Exercise text:
__________________________________________________
`When", asked Pat Kenny on Friday night as he introduced an interview with the footballer Tony Cascarino "is an Irishman not an Irishman?" The question was prompted, of course, by Cascarino's revelation in a new book that he was a phoney Irishman, a self-proclaimed "fraud" who did not qualify to represent the nation on the soccer pitch.
Yet, however irritating and irrelevant at one level, the Cascarino story is a useful reminder of something important. The tale of Tony's roots imparts a useful moral. Irishness is not a simple concept.
It's not a quality you've either got or haven't got. Pat Kenny's question can't be answered either by a scientific test in which some mathematical formula is applied to blood or chromosomes or by officially approved pieces of paper. This is especially true when we consider what was once supposed to be the clearest of all ethnic fault-lines, the one that divides Irishness from Englishness.
For one thing, the game of absorbing people into one or other national framework has two halves. On RTE's recent documentary Who's That Standing Beside John Murphy? there was, also from the world of soccer, the other side of the Cascarino coin. Liam Brady was talking about the time he was planning to leave Arsenal for the glamour and financial rewards of Italy. A senior club official, trying to persuade him to stay, pulled out what he thought was the clinching argument: "But you'd be playing in a foreign country!" Brady replied: "I already am."
__________________________________________________
[Saved data entries]
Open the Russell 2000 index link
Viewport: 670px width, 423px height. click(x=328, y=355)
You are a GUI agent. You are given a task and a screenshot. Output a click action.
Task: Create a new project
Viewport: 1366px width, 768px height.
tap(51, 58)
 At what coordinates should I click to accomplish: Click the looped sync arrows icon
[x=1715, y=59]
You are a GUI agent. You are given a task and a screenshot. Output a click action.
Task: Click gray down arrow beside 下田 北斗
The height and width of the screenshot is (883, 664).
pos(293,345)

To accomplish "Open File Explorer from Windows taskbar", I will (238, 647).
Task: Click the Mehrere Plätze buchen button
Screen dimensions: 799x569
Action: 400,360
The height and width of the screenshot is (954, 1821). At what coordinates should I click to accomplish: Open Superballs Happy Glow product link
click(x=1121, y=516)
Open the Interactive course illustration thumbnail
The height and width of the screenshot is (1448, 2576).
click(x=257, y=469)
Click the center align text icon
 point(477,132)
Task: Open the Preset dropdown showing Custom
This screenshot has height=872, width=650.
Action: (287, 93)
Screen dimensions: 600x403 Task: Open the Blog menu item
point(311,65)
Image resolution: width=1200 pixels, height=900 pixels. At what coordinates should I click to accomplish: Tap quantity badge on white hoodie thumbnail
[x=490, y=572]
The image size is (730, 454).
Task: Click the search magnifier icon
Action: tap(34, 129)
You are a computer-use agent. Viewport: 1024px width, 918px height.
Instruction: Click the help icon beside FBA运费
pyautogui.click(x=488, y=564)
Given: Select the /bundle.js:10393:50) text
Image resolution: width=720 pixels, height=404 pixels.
__________________________________________________
Task instructions:
**A)** From the article on Irishness, extract the passage from "Yet, however irritating" up to and including "Irishness from Englishness.".
**B)** In the article on Irishness, how did Liam Brady respond when a senior Arsenal official warned that he would be playing in a foreign country?
**C)** Write what follows the end of the article about Irishness and Tony Cascarino.

Answers below:
**A)**
Yet, however irritating and irrelevant at one level, the Cascarino story is a useful reminder of something important. The tale of Tony's roots imparts a useful moral. Irishness is not a simple concept.
It's not a quality you've either got or haven't got. Pat Kenny's question can't be answered either by a scientific test in which some mathematical formula is applied to blood or chromosomes or by officially approved pieces of paper. This is especially true when we consider what was once supposed to be the clearest of all ethnic fault-lines, the one that divides Irishness from Englishness.

**B)** He replied, "I already am."

**C)**
THAT such a point had to be made underlines the fact that, in the convoluted relationship between Ireland and England, assumptions about who's native and who's foreign have to be kept under review. From the Irish side, of course, things have always been complicated.
Roy Foster has pointed out that at the most pivotal moments in the removal of the Irish state from the United Kingdom, the negotiation of the Treaty, the personal histories of almost the entire Irish delegation were entangled with England and the Empire. Arthur Griffith had learned his trade as a journalist in South Africa.
Robert Barton and George Gavan Duffy were educated at English public schools and made their careers, respectively, in the British Army and at the London bar. Erskine Childers was the "quintessential English adventure hero". Even Michael Collins had served his time as a post office official on the Shepherd's Bush Road.
As time has gone on the process has also worked the other way. Imagine, today, a foreign observer drawing up a list of quintessential English figures. Cosiest media figure for middle England? Terry Wogan. Postmodern media icon? Graham Norton. Working-class Northern lass? Caroline Ahern of The Royle family. Bloated bad-boy rock stars? The Gallagher brothers. Greatest contemporary English classical actor? Michael Gambon. Most intensely English actress? Julie Walters.
Both the chairman of the English Arts Council, the official promoter of English cultural identity, Gerry Robinson, and his predecessor Lord Gowrie, are Irish. Barclays Bank and British Petroleum are headed by Irishmen, Matt Barrett and Peter Sutherland. The largest English church is headed by a man called Cormac Murphy O'Connor.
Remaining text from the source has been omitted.